The FDA’s announcement comes as the Trump administration has threatened heavy tariffs on pharmaceuticals into the U.S. On Tuesday, Trump said he would put a “small tariff” on such imports initially but could raise them to as much as 250% over the next year and a half. An announcement is expected “within the next week or so,” he said.
Ahead of those tariffs, many pharmaceutical companies have declared multibillion-dollar investments in U.S. drug manufacturing, which would represent a shift in the supply chain. The FDA, in its statement, noted that more than half of medicines distributed in the U.S. are made overseas, and the country is heavily reliant on foreign producers for the “active pharmaceutical ingredients” in medicines.
Still, building new drug factories can take years, meaning the billions of dollars drugmakers have promised to invest in 2025 will have a minimal impact on the current supply chain. A Trump administration executive order issued in May directed the FDA to construct them more quickly by reducing “duplicative or unnecessary requirements” in reviews and maximizing “timeliness and predictability.”
The program announced Thursday is meant to help address those concerns.
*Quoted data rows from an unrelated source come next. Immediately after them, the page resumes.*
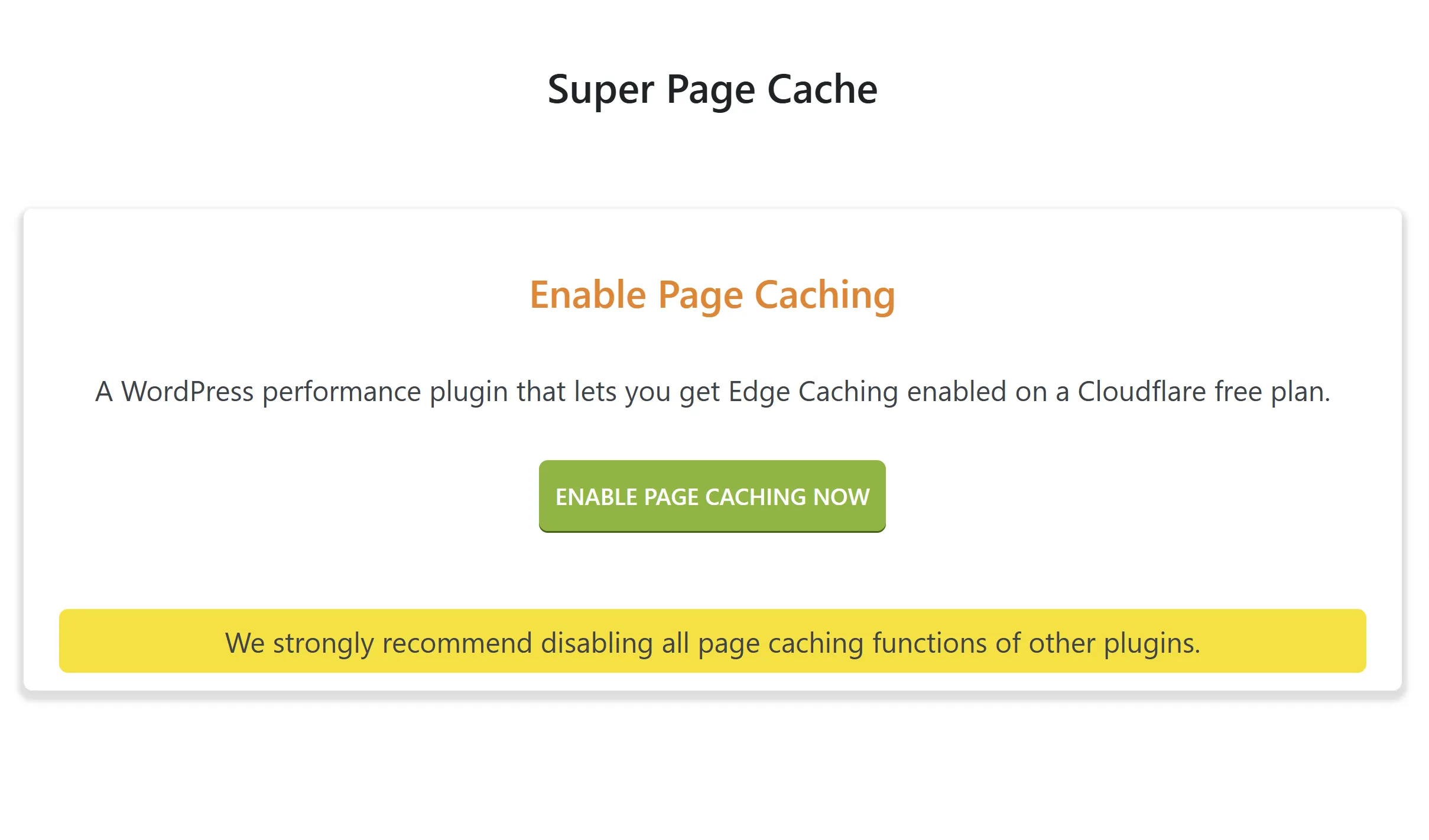Click the word NOW on green button
This screenshot has width=1429, height=840.
pos(842,497)
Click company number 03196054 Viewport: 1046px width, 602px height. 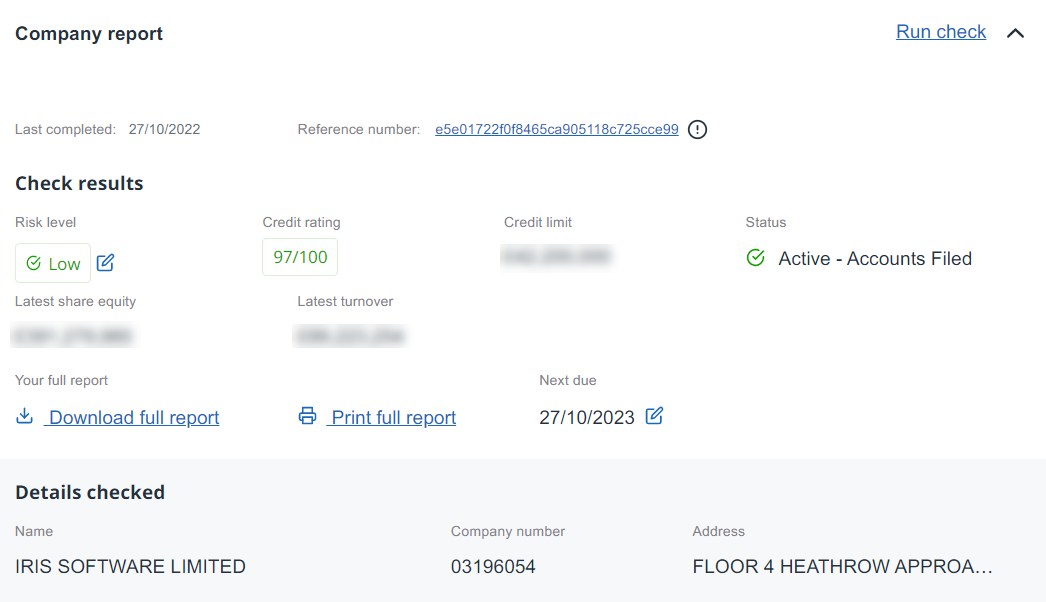493,567
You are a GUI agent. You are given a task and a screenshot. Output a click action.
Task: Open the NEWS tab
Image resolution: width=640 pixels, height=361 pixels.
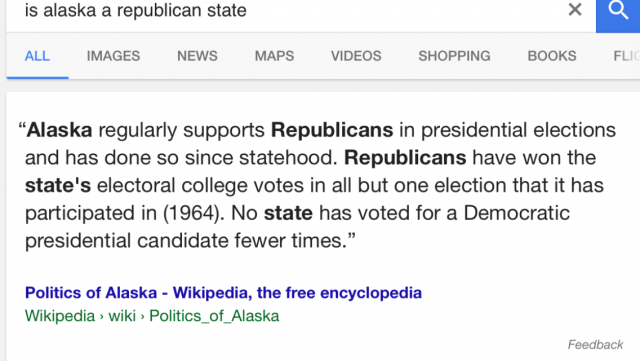(x=197, y=56)
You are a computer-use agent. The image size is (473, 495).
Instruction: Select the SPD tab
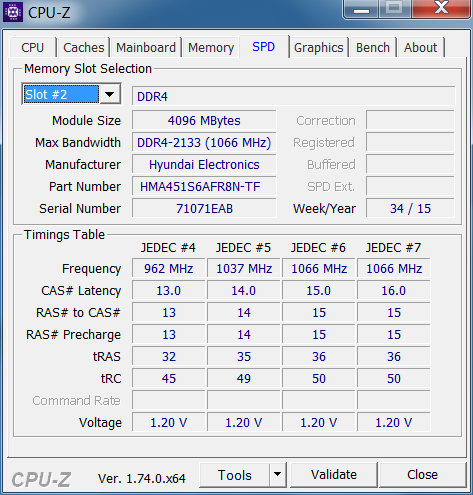pyautogui.click(x=264, y=47)
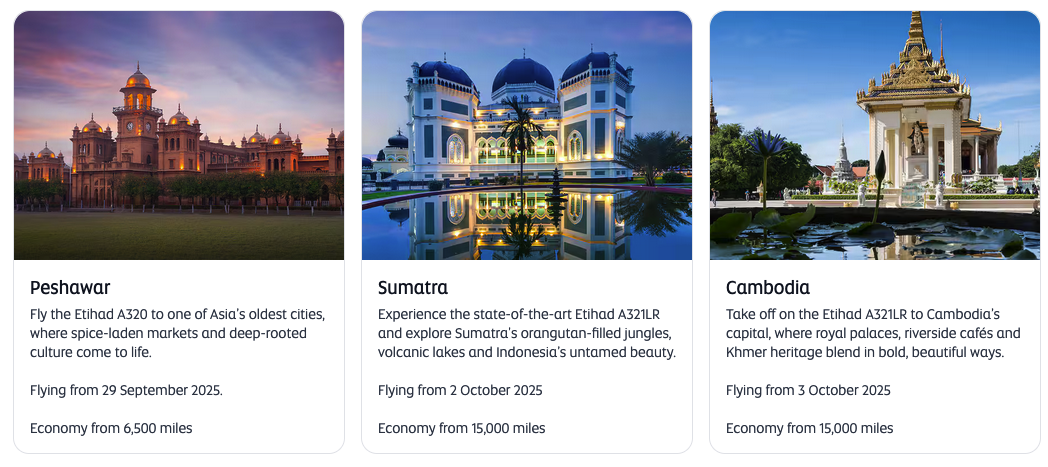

The FDA said it intends to engage in more frequent communication with manufacturers at “critical development stages,” such as during the design, construction and pre-production phases, as well as push companies to lay out a “master file” of site-specific information that can be incorporated into a future drug application.
The agency also intends to use pre-application meetings and early feedback to help streamline the chemistry, manufacturing and controls section of a submission.
It didn’t provide other specifics in its statement.
The FDA will hold a public meeting on Sept. 30 featuring a presentation of the draft framework for the program.